Insgesamt habe ich mich sehr klein gefühlt, beschämt, oft gedemütigt. Mir wurde von einer Erzieherin beim Abendessen mal ein Hausschuh weggenommen, sie hat mich suchen lassen und sich dann laut vor allen anderen über mich lustig gemacht.
Es sind kleine Momentaufnahmen, die im Gedächtnis hängen geblieben sind.
Wieder zuhause angekommen, wurde ich von meinen Eltern leider nicht sehr ernst genommen bzw. es gab Sätze wie „Zum Glück ist jetzt aber alles vorbei!“ und dann wollten sie nicht mehr darüber reden.
Ich hatte als Kind schon viele Ängste, bekam aber immer nur zu hören „Das bildest Du Dir ein“ oder „Steiger dich nicht so rein!“
Ich wusste und weiß bis heute teilweise immer noch nicht richtig, wie meine Gefühle und Bedürfnisse und Grenzen sind.

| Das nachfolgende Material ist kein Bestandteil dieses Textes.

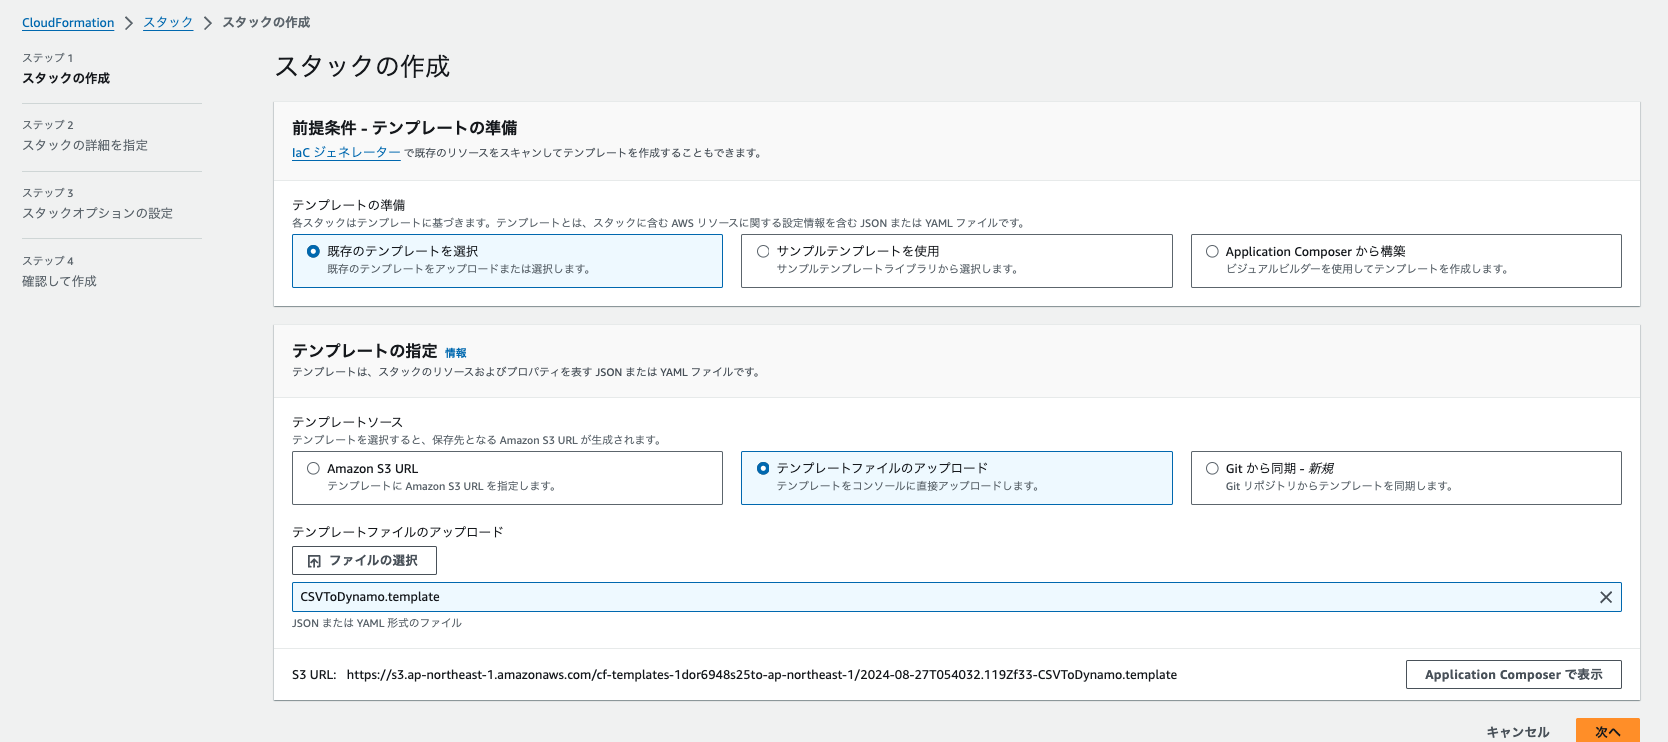Click the ファイルの選択 button

point(364,561)
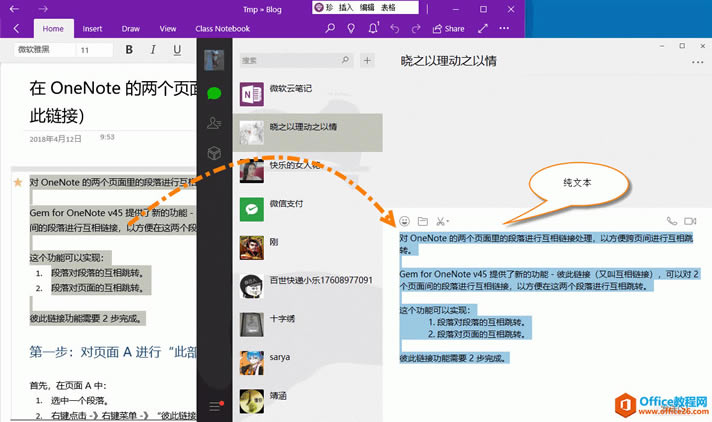This screenshot has height=422, width=712.
Task: Open the font name box 微软雅黑
Action: pos(42,50)
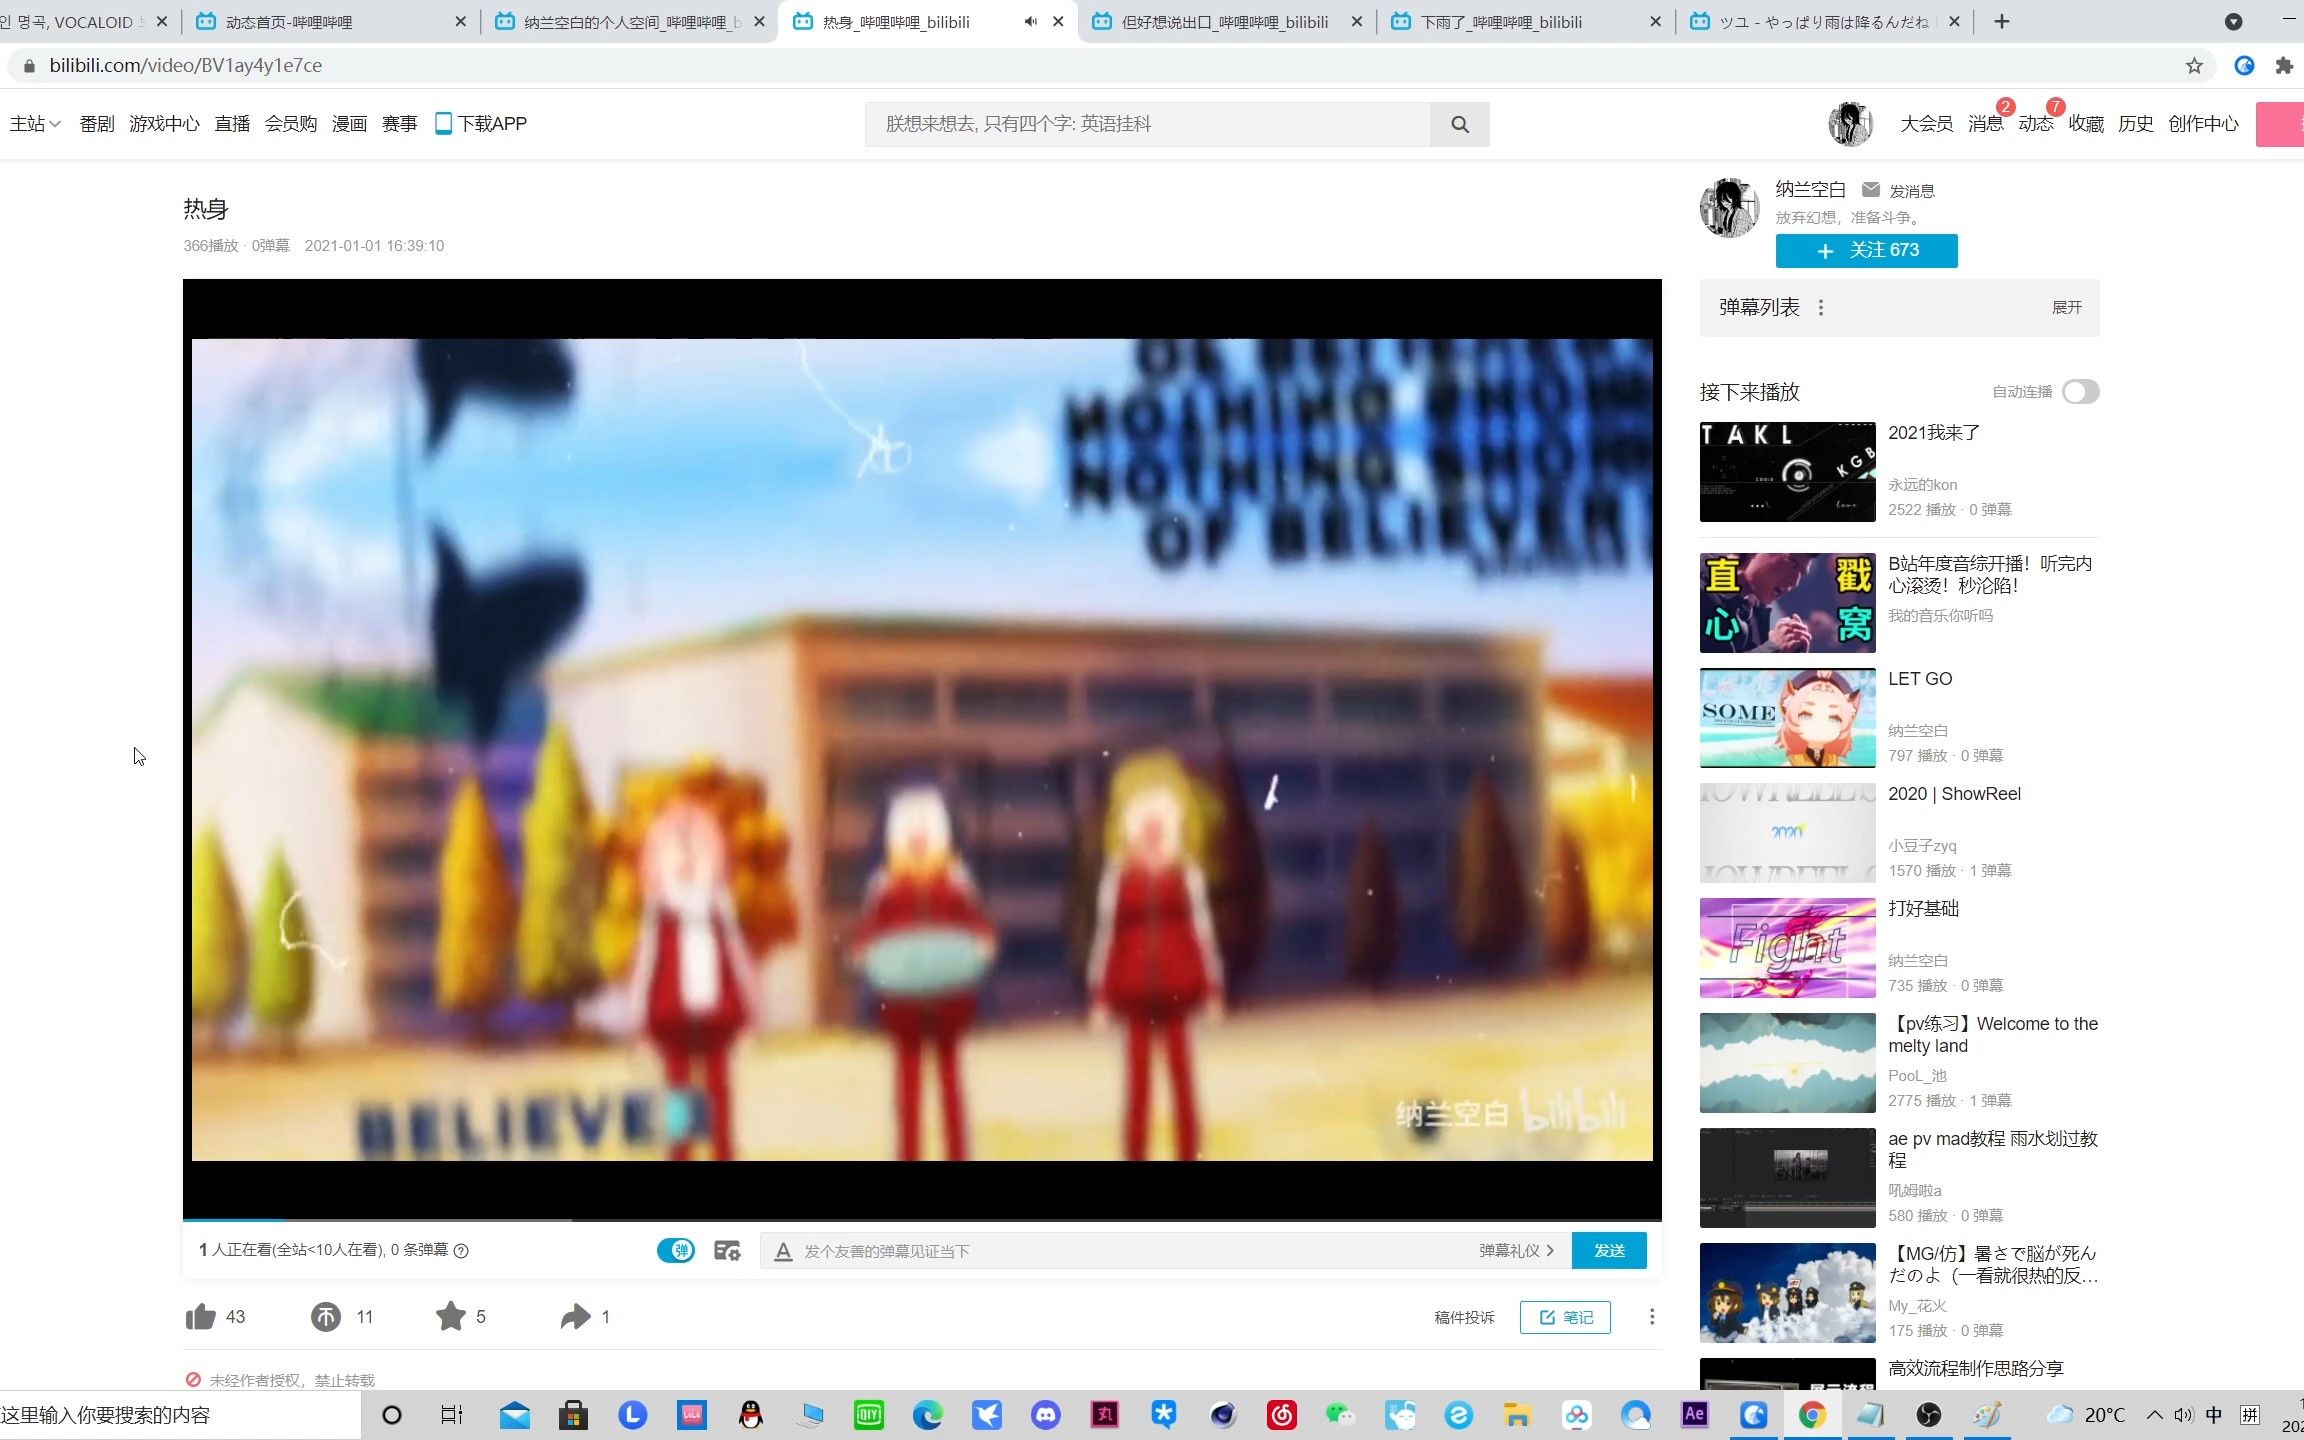The height and width of the screenshot is (1440, 2304).
Task: Toggle 自动连播 autoplay switch
Action: pyautogui.click(x=2080, y=392)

Mit Anfang 20 war ich wegen nervöser Herzbeschwerden (schneller Puls, Herzrasen) öfters beim Arzt.
Dazu kommt, dass ich seit frühester Jugend unter schwerer Migräne leide.
Mit Ende 30 nach einer Trennung und alleine mit einem 1-jährigen Kind brach dann endgültig eine Angststörung aus, mit Panikattacken, Herzrhythmusstörungen.